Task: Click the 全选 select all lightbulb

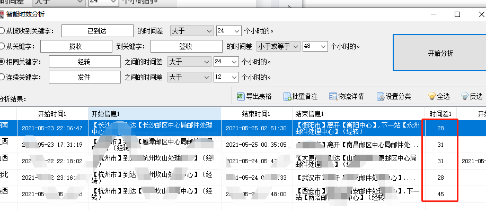Action: click(x=432, y=96)
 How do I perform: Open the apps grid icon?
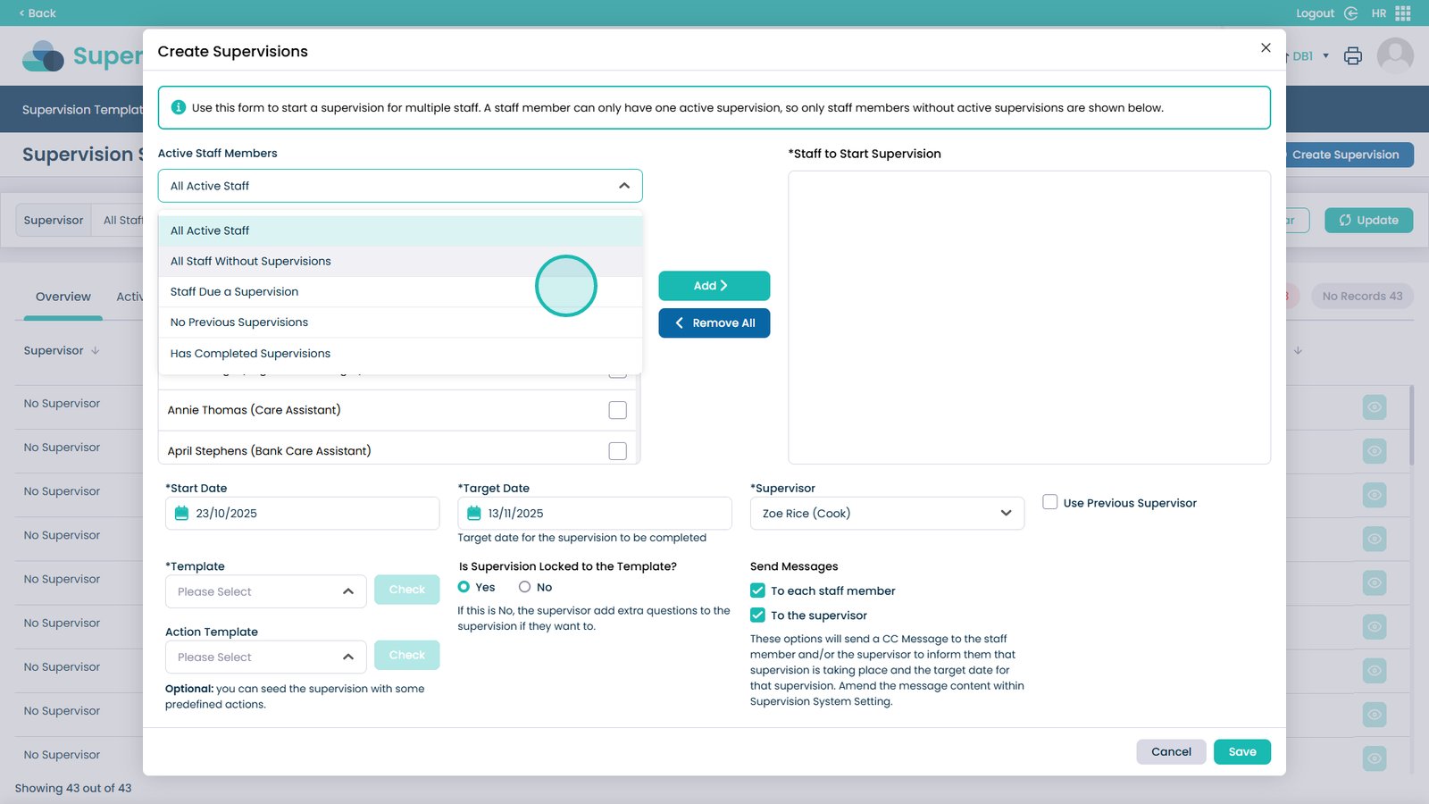click(1403, 13)
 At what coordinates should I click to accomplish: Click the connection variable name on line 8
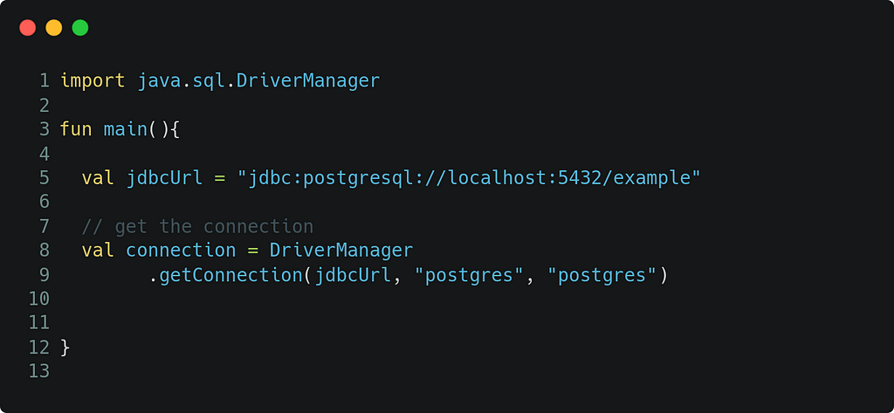point(181,251)
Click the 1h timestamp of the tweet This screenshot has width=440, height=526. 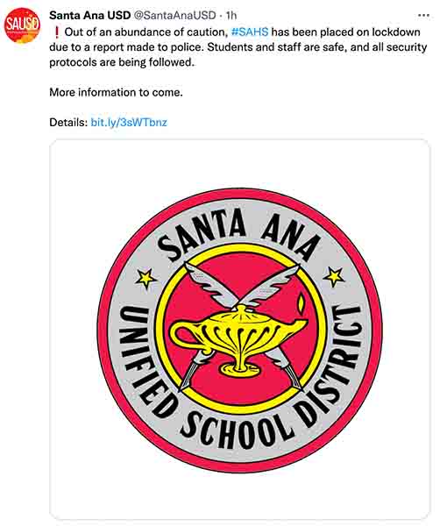coord(231,15)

* **Task description**
Reproduce the records from their start through the line containing "point(181,251)", with "lightbulb" swapped for "icon" and nothing else changed. Omit the pictures.

* **Right answer**
Task: Click the 全选 select all icon

Action: click(x=432, y=96)
 How do I perform: Open the apps grid icon?
click(1403, 13)
 At what coordinates should I click to accomplish: Click the connection variable name on line 8
point(181,251)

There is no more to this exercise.